The important thing was we did this on our own terms. Judgment was not going to be sent to Geneva or the Hague … We had this Commission on Truth and Friendship we established between East Timor and Indonesia, which just released its findings. This was the way we wanted to resolve the issue. This was sufficient. Of course, it was not sufficient for the NGOs in Washington and Geneva.
What is the biggest challenge to America's image abroad?
Ultimately, it's domestic performance. If there is a fairer America, as symbolized by this hope given by Obama, it will do a lot of good. If you treat your own citizens, especially your minorities, much better it will create a much more important message than anything the secretary of state or the president of the United States talks about. I gave up on diplomacy when I was ambassador in Britain. The real diplomacy was being done by bankers and traders. The embassy was just a post office.
Barack Obama has a real fan base in some middle-class Indonesian households. What do you think would change from having that experience in the White House?
As I read from his books, I would hope that would create a sense of mission.

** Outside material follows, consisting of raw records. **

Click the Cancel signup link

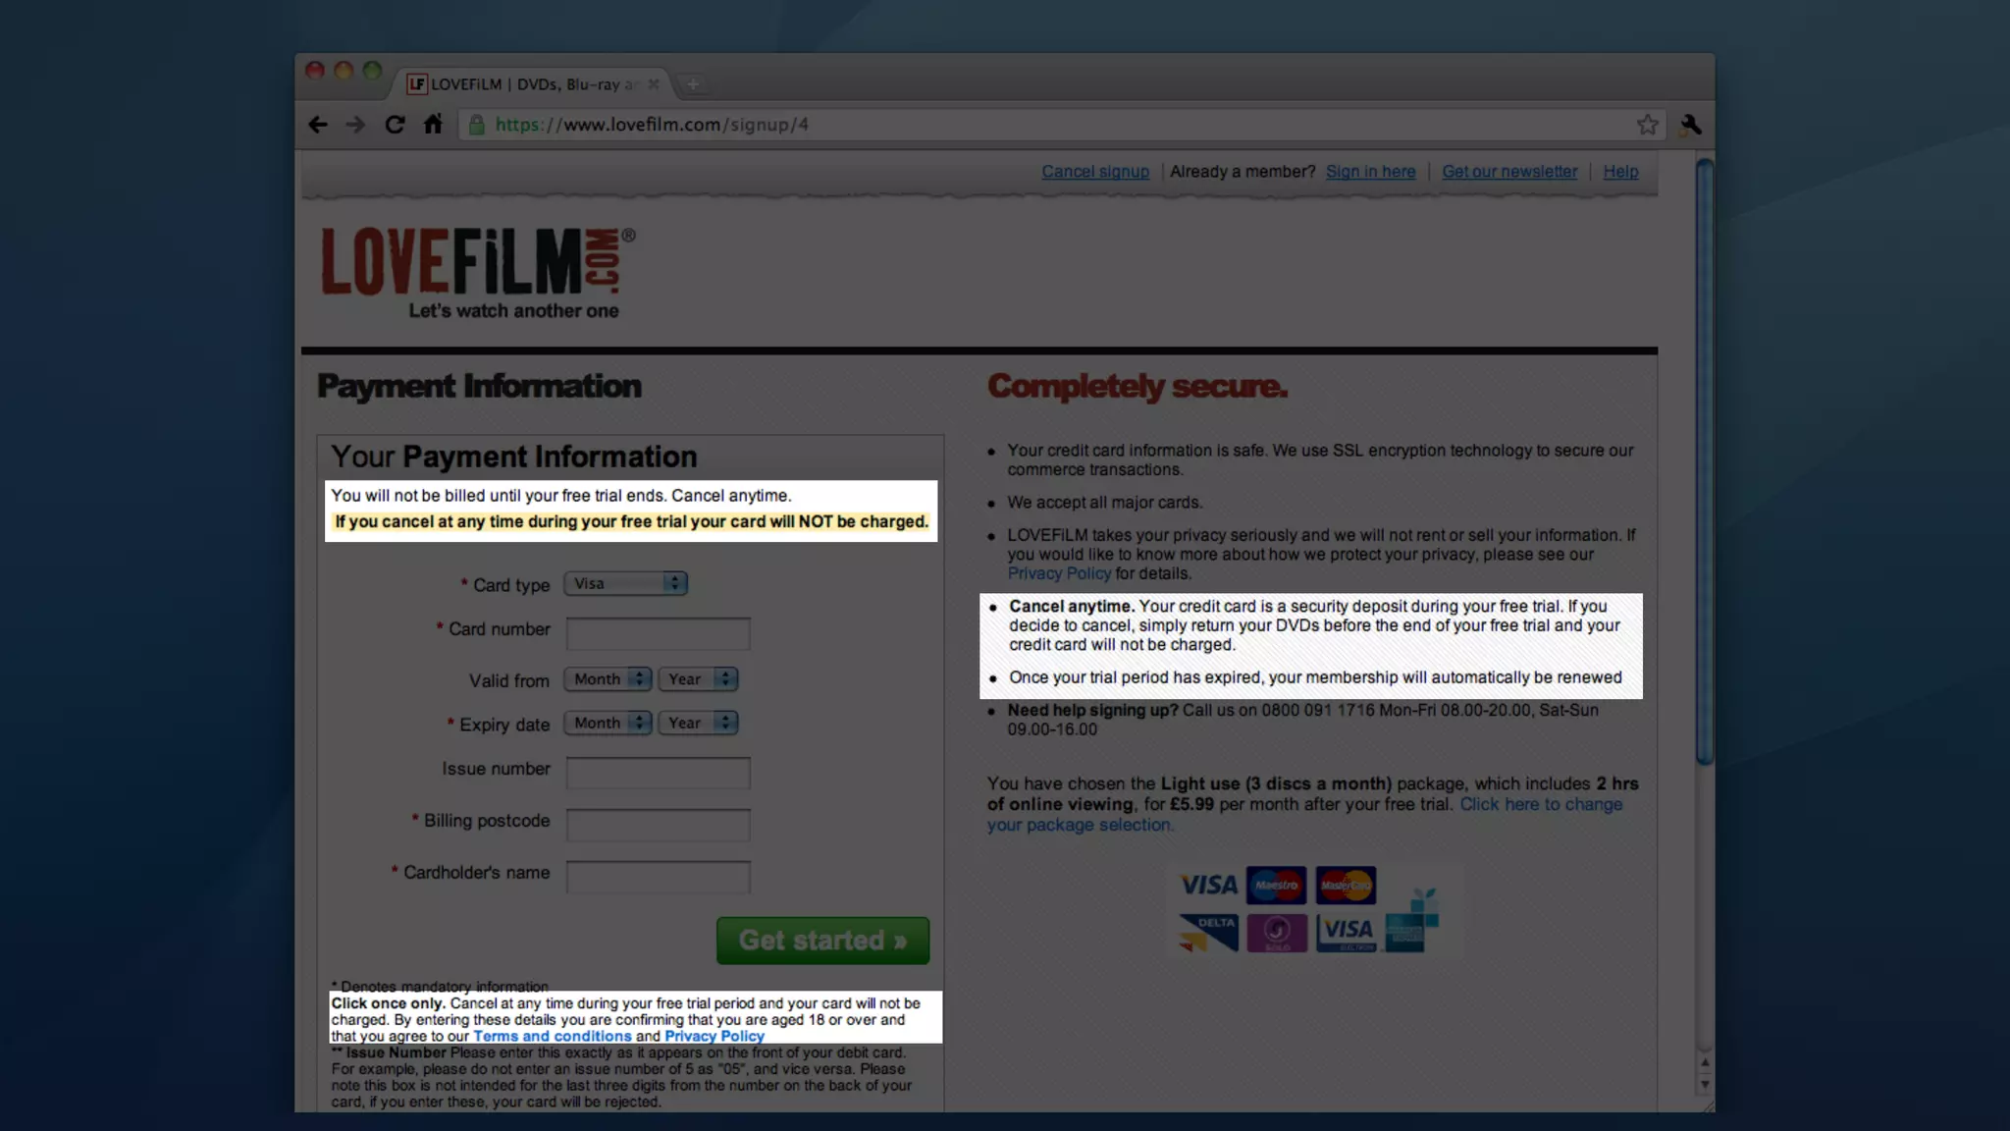coord(1095,172)
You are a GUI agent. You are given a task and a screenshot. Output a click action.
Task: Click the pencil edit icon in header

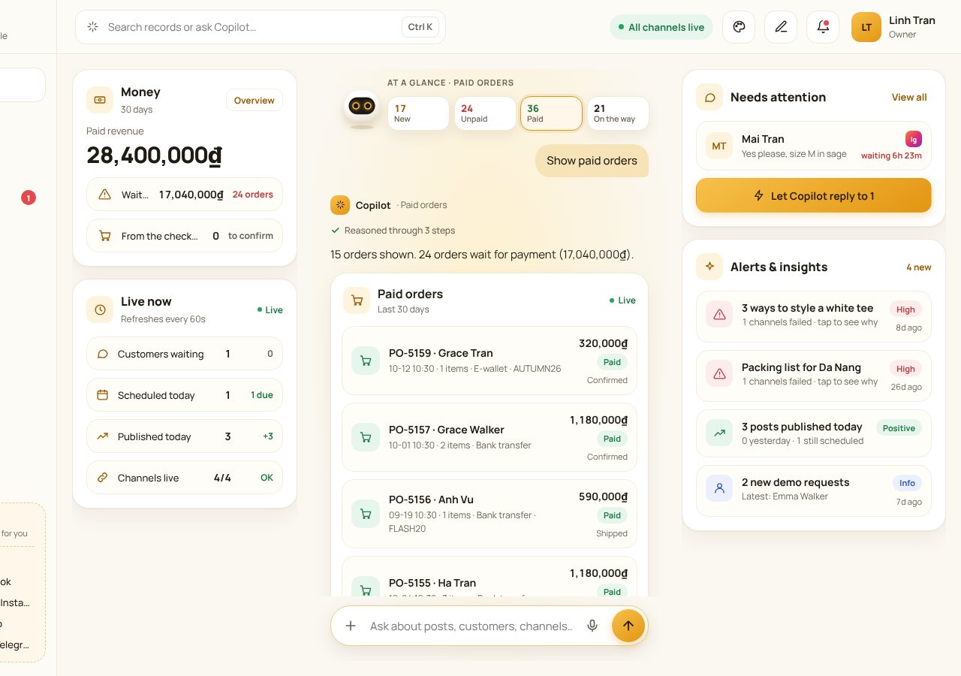(781, 27)
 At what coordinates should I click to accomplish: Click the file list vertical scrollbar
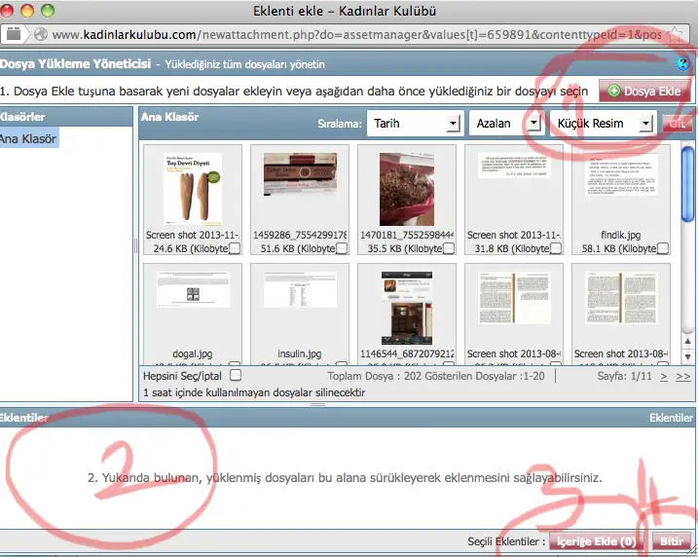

That things can be improved. I would hope he would create the terms and conditions of a more perfect union … The United States has replaced Great Britain as the power where the sun never sets. Now the sun never sets on the back of the American GI. They are everywhere across the world. You have a $550 billion defense budget, which is equal to our GDP. My yearly defense budget is your defense budget maybe for one day and a half.
So you want to be friends with America, then?
I would like to engage Indonesians, particularly poor Muslims, that under Obama, America will be a much better force for good for the world. That its size, reach, economic and political influence can provide hope … If he wins, it would create an optimism among Indonesians, particularly minorities, that perhaps in the next 10 to 15 years there can be a non-Javanese president in Indonesia. It's doable.